Но Катарина застыла в полном оцепенении на средних ступеньках лестницы. Веселые слова, которыми она собиралась его приветствовать застряли в горле, пальцы отказывались вспорхнуть к красным вишенкам, что дрожали на полях ее шляпки. Она стояла не шевелясь и держала подбородок прямо с чопорностью важной дамы в летах, что взирает сверху вниз на бесцеремонного посетителя. В эти мгновения ее рассудок был способен воспринимать лишь твердую округлость перил под рукой и явственный блеск его взгляда.
Напряжение нарастало. Но никто не шевелился.
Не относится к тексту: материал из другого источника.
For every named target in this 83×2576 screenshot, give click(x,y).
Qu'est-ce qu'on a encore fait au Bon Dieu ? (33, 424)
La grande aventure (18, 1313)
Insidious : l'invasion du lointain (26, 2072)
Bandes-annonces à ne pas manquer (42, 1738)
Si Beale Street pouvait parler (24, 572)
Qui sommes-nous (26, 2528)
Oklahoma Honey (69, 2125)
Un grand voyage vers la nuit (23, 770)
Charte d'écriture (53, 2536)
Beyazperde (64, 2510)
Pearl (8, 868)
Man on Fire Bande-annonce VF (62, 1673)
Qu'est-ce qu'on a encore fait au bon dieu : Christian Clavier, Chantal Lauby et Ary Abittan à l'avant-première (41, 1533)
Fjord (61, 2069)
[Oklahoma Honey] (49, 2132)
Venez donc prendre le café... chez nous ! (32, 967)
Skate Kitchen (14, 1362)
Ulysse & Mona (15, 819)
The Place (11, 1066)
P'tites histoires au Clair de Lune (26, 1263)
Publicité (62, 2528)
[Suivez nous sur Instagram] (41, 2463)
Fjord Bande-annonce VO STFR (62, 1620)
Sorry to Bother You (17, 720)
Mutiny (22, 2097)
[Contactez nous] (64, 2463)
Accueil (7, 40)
А потом оцепенение раскололось, беззвучно, как начинает заваливаться подкошенное молнией дерево, чей стон проглочен бушующей грозой.
Бад сконфуженно согнулся, точно он заглянул не в дом, а в ванную комнату, где ненароком застал Катарину неодетой или в каком-то неудачном положении. Затем коротко, скованно поклонился и отведя глаза в сторону, молча попятился и закрыл за собой дверь...
– Ну это совсем!
– ахнула Сесилия.
Но Катарина уже неслась по лестнице наверх, и ее сердце билось как пойманная птица, под самым горлом. Она ворвалась в туманно-белую спальню, кинулась на постель и ужасно, истошно разрыдалась, зная, что больше не найдет его никогда.
А дождь смягчился и тихо окроплял желтые стены дома, как будто приговаривая извиняющимся шепотом, обращенным ко всем, кто был внутри и мог его услышать, что жизнь жестока не со зла: что она лишь безмерно забывчива, безмятежно поглощена собой, что не сулит живущим ни доброго, ни дурного.
Казалось, можно было различить его слова: "Вот они, наши руки со всеми их жестами, бесчисленными - да, таковы они, непреходящими - да, таковы они, но что бы они ни делали, они о том не знают и не помышляют, а если так, способны ли они помочь?"